▶ [WHAT YOU HAVE TO DO]: Output the part of the entries that runs from the line containing "At what coordinates" through the end of the entries, reproducing every line in that span verbatim, including both the starting line and the final line. Omit the pictures from your output.

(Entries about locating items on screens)
* BEGIN *

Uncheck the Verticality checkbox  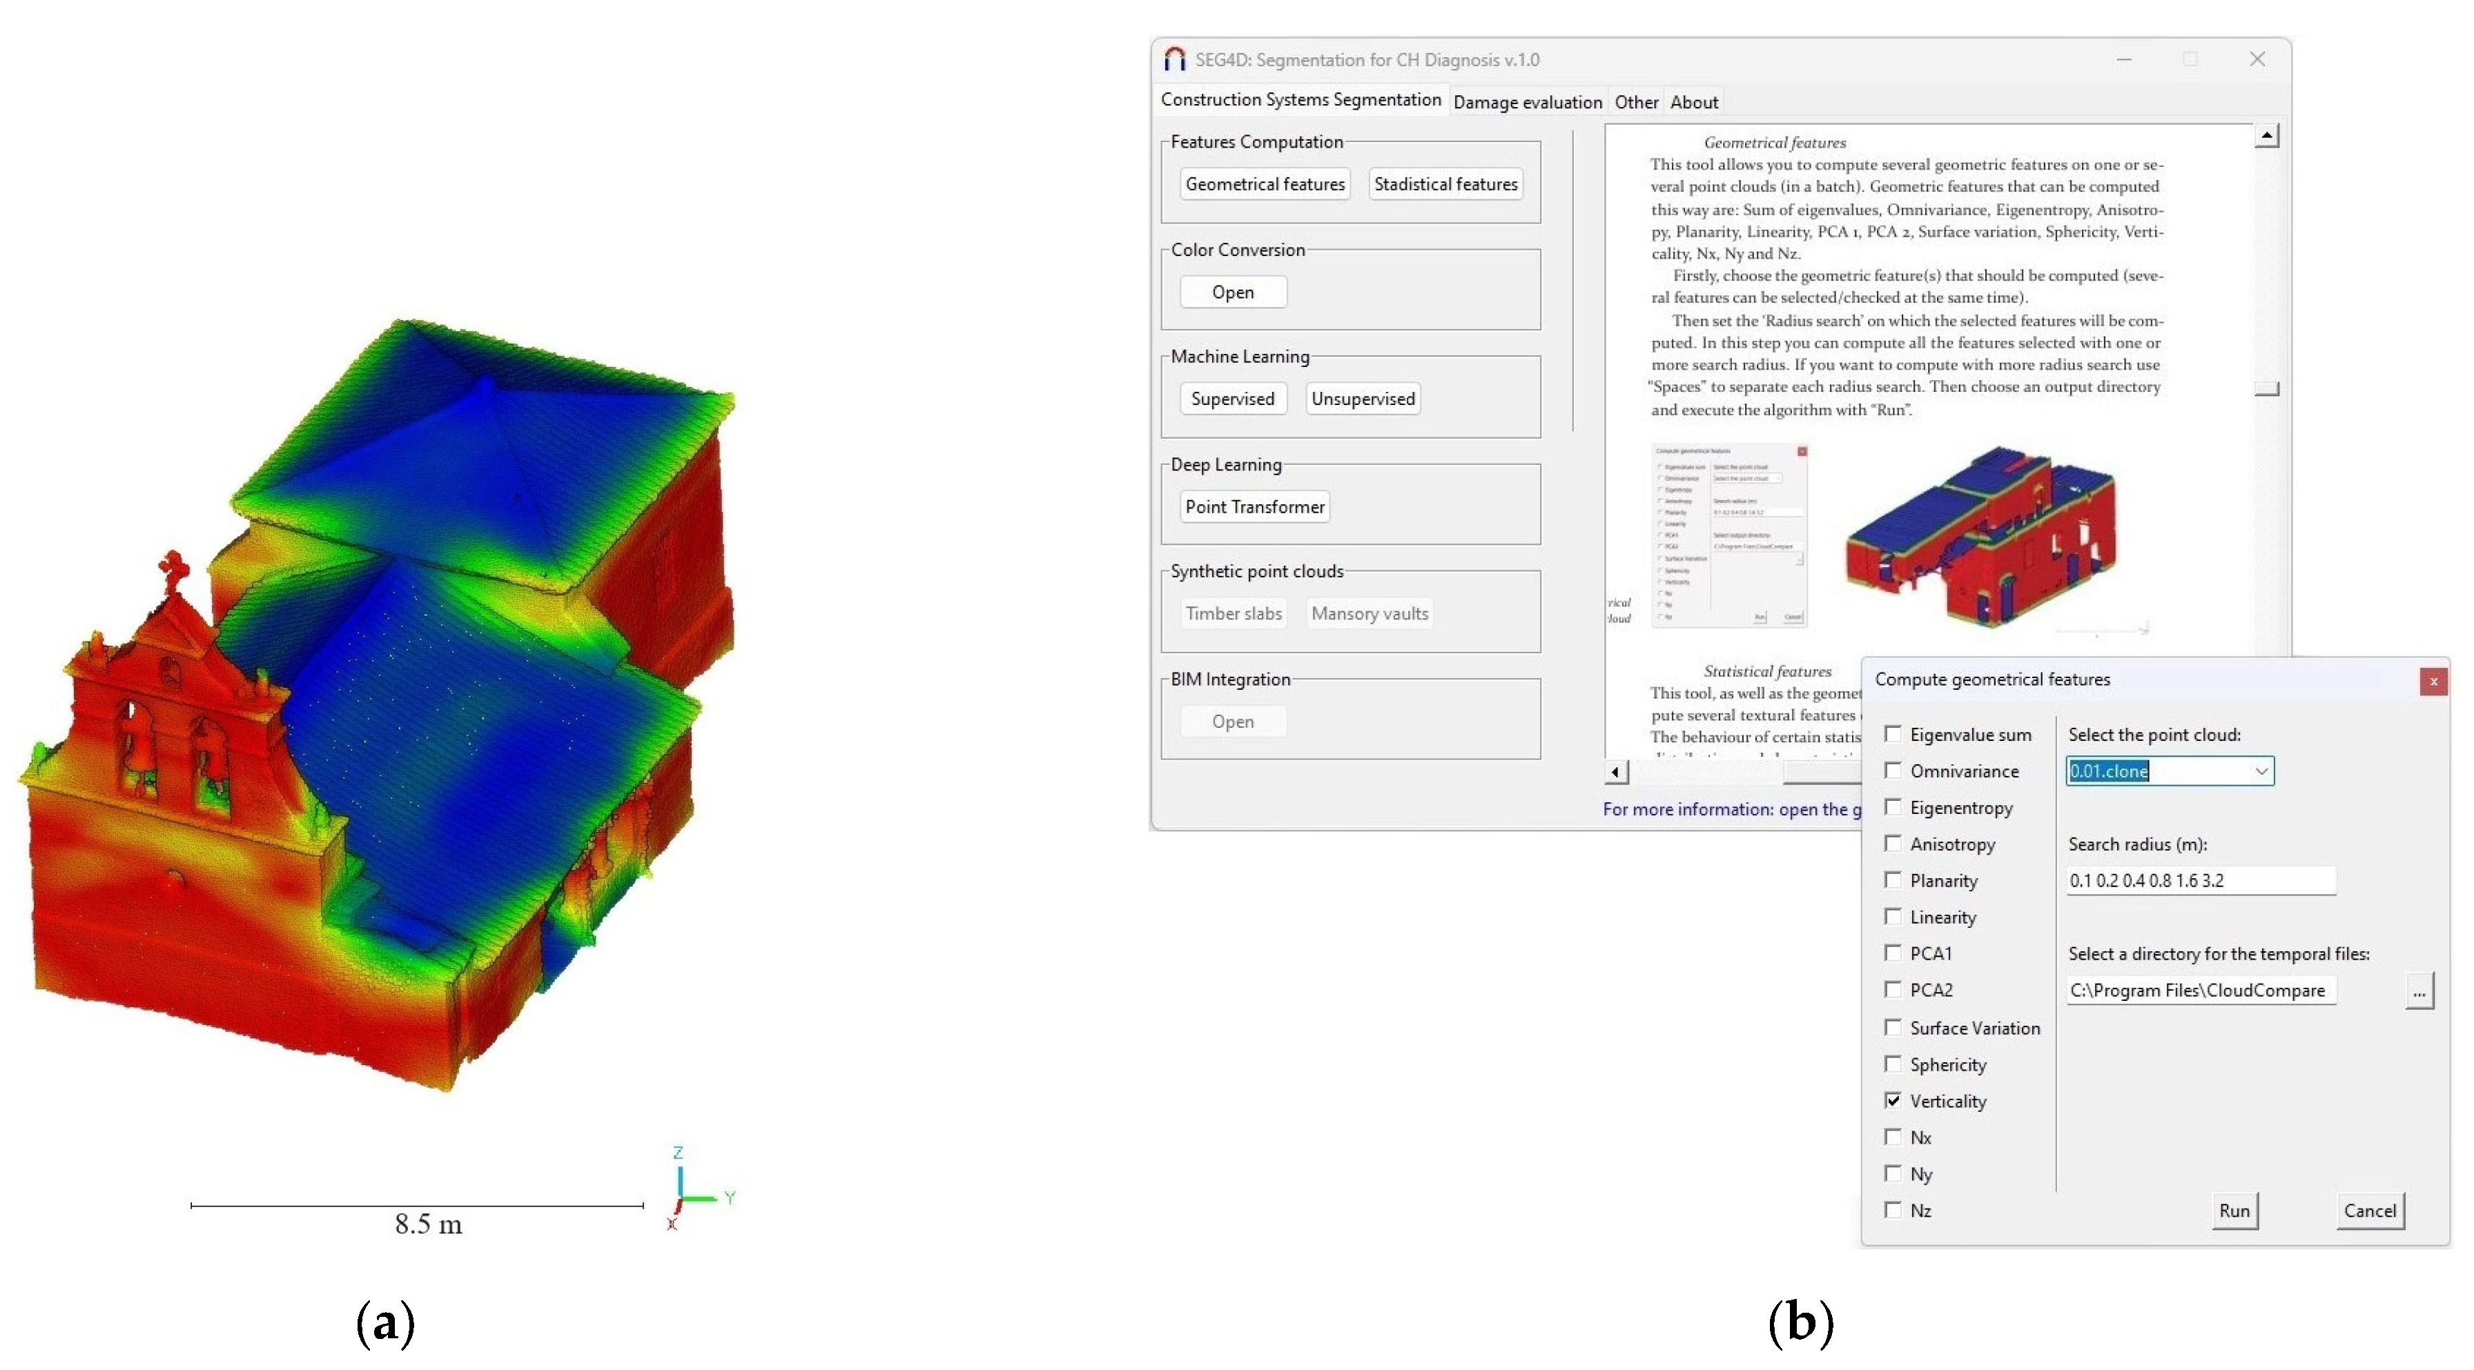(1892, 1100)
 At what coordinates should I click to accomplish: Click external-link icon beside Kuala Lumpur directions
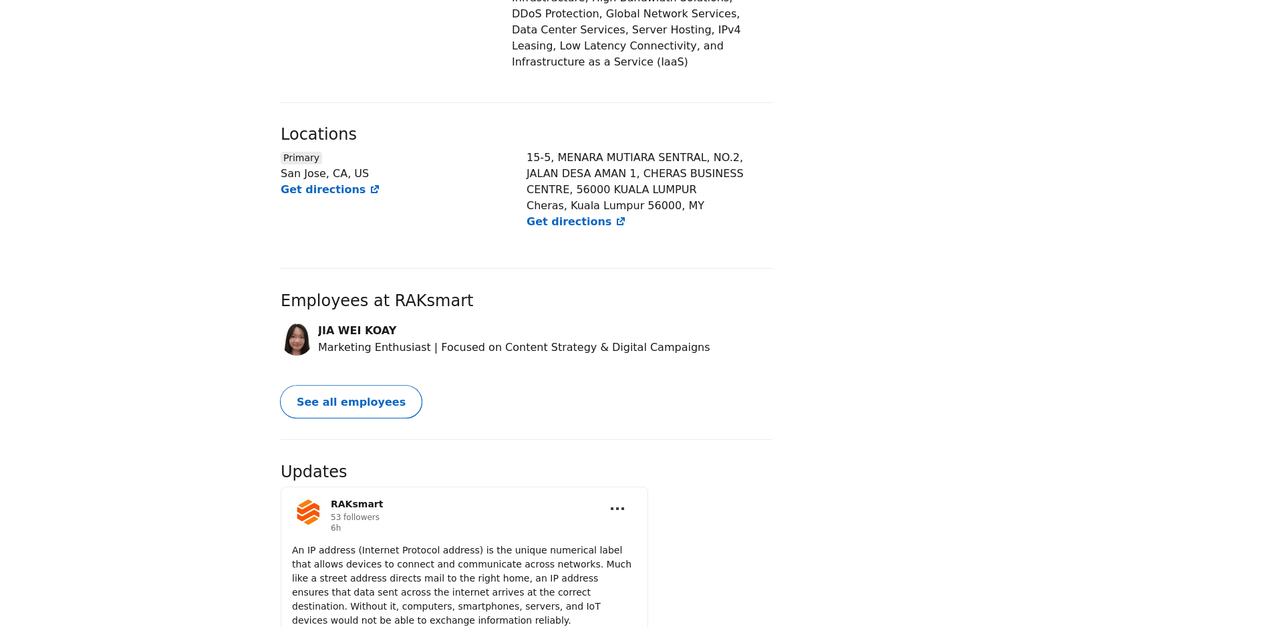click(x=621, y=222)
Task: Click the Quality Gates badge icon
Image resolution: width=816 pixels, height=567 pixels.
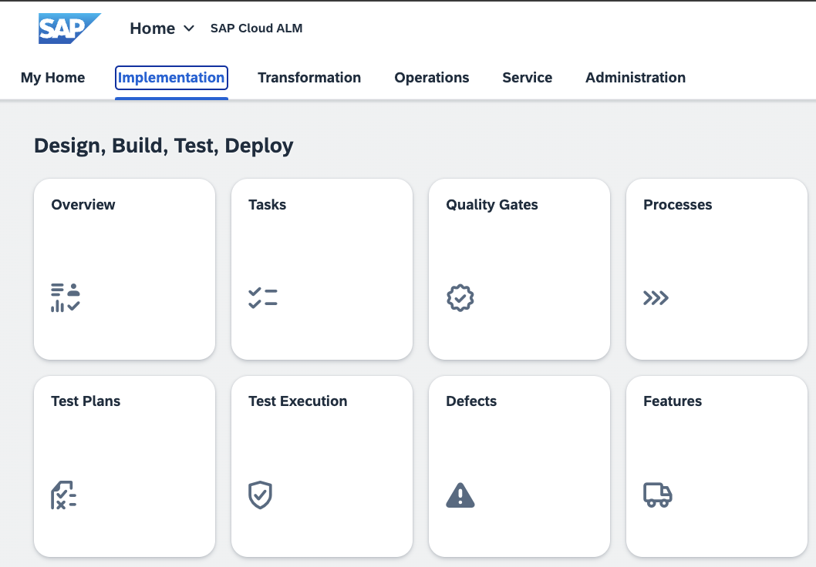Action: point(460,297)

* END *

▶ [WRITTEN REPLY]:
 At what coordinates should I click to accomplish: Click external-link icon beside Kuala Lumpur directions
click(x=621, y=222)
Task: Click the Quality Gates badge icon
Image resolution: width=816 pixels, height=567 pixels.
Action: point(460,297)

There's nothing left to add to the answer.